Era una mente poderosa; cuando publicó El péndulo de Foucault, que no tuvo la trascendencia popular insólita que alcanzó su genial divertimento mayor, El nombre de la rosa, decidió irse a descansar al lago de Como, rodeado de silencio y gimnastas ricos; pero él seguía su rutina, su whisky, su sudor pausado, su vida intelectual sanísima dedicada a la destrucción sistemática (y semiótica) de los lugares comunes. Para hacerlo, como nuestro Fernando Savater, como el ya citado Cueto, como Jorge Luis Borges, utilizaba apólogos o preguntas, y reía luego porque tú te quedabas sin palabras tratando de buscar por dentro el significado de las palabras que él ponía para que tú cayeras en los pozos abiertos por su inteligencia. Después reposaba, te miraba como si él se estuviera yendo, y seguía ahí, con su mano detrás del asiento, echado en los butacones como si estuviera respirando los pensamientos de un ensimismado risueño.

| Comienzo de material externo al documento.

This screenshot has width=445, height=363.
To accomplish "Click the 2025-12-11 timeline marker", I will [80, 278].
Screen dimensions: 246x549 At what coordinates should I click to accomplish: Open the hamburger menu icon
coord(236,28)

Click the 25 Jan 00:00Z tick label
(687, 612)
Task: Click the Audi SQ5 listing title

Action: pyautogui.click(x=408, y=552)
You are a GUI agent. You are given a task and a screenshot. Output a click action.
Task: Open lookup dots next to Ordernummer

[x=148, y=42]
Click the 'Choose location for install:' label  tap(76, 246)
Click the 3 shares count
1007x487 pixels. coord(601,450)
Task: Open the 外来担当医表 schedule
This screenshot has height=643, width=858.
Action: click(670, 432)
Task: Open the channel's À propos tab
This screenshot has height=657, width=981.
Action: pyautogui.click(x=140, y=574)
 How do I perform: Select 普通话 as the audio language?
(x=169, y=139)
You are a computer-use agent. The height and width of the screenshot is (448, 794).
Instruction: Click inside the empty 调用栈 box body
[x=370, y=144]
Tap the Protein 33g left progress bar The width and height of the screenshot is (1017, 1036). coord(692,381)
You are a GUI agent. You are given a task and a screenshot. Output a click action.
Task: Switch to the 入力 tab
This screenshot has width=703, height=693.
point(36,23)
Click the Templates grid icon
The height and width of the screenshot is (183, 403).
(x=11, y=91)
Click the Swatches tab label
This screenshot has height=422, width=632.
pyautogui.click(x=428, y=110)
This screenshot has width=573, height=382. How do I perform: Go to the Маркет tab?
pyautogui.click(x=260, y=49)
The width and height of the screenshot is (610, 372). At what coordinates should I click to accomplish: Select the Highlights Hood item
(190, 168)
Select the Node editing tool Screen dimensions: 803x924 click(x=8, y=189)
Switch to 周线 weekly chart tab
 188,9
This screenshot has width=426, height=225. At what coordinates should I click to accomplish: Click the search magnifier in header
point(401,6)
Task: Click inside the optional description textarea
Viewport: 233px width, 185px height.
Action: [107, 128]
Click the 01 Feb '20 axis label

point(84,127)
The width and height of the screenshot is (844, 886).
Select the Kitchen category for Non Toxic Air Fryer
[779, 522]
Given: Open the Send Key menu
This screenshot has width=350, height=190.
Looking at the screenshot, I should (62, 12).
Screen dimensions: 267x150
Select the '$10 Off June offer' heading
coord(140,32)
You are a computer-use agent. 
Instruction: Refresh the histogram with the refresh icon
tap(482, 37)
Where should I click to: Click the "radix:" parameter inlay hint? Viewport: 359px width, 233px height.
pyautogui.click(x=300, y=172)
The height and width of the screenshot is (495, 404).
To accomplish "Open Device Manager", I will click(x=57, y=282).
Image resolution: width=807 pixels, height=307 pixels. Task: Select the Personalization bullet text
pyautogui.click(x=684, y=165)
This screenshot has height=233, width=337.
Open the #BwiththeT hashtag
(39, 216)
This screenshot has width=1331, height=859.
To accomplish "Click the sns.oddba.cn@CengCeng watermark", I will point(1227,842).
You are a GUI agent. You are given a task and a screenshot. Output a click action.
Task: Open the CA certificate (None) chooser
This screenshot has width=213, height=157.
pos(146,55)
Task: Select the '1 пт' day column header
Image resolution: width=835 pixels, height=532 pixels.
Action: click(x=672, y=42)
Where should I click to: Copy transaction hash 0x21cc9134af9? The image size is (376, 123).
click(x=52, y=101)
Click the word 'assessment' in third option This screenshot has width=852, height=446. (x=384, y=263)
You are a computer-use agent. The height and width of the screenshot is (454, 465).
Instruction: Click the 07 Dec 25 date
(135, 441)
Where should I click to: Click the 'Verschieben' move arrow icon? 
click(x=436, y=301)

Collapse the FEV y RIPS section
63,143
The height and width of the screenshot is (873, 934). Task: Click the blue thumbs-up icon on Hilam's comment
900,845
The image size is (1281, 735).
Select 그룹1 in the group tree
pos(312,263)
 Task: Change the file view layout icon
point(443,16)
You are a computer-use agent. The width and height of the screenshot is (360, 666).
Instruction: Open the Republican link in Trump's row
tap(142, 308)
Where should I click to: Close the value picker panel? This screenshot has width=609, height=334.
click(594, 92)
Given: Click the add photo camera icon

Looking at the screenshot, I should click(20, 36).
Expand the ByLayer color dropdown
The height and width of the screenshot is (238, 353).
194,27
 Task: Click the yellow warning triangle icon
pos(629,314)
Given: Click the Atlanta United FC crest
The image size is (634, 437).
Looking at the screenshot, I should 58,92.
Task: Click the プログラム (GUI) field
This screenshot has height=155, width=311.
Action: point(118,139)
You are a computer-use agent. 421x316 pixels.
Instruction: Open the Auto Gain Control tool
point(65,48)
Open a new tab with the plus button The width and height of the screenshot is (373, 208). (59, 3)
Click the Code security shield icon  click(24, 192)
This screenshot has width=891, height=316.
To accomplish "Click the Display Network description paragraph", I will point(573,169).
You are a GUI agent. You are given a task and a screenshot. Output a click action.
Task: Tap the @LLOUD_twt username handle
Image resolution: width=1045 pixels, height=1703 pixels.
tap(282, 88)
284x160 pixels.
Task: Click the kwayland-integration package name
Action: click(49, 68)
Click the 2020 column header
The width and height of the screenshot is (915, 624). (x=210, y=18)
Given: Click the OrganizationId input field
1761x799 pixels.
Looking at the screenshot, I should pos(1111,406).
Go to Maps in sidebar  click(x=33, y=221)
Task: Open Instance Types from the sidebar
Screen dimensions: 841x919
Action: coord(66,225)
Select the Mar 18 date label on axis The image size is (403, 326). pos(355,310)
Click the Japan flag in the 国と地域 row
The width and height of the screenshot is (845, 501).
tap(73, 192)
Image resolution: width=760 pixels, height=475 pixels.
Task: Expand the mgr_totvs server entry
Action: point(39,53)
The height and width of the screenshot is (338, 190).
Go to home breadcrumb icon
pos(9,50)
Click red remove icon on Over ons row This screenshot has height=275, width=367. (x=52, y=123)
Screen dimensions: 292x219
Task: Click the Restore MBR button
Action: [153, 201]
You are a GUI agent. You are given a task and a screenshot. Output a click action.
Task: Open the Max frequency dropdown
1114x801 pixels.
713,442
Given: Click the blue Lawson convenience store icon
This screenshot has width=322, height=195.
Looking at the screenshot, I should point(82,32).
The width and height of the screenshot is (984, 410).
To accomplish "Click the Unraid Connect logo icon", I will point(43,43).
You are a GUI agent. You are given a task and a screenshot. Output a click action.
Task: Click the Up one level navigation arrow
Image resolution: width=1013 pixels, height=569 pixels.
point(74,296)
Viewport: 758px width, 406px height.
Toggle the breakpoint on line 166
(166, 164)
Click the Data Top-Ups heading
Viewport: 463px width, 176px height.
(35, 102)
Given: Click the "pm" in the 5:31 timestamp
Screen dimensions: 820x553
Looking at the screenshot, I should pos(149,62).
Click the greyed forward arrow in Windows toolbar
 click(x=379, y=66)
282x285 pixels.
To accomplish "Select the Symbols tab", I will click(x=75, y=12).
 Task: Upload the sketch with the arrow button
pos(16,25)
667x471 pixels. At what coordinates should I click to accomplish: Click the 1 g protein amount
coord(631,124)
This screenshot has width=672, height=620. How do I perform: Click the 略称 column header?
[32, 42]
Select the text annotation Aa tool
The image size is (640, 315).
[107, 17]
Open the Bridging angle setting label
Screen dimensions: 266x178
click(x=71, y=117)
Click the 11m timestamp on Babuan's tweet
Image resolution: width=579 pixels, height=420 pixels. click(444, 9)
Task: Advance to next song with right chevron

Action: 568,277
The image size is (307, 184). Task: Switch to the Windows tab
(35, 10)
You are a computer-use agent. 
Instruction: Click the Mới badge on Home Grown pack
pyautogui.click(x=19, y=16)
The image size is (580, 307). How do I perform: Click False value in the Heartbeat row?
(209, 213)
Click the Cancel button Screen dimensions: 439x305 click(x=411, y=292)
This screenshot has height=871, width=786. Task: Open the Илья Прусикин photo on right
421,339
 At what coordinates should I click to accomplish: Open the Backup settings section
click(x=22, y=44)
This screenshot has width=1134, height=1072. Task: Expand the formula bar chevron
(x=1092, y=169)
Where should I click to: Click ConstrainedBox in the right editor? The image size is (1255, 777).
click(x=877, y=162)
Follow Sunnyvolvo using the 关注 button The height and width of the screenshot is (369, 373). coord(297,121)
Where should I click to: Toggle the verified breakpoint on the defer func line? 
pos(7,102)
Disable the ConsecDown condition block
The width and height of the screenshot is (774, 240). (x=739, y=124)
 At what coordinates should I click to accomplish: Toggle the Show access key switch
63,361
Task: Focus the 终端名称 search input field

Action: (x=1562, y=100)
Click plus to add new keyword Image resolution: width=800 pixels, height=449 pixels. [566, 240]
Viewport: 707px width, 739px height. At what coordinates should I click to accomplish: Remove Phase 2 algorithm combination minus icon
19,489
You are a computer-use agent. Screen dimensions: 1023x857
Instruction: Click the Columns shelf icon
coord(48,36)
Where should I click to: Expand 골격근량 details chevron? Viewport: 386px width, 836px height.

En aquel momento en que nos dieron la noticia falsa de su muerte creí que esa falsedad conjuraba cualquier susto así en el futuro. Pero ha muerto ahora, ha muerto Umberto Eco y he sentido que lo escuchaba reír solo cuando se quedaba ensimismado en I Quattro Mori. Un sabio que sabía todas las cosas simulando que las ignoraba para seguir estudiando.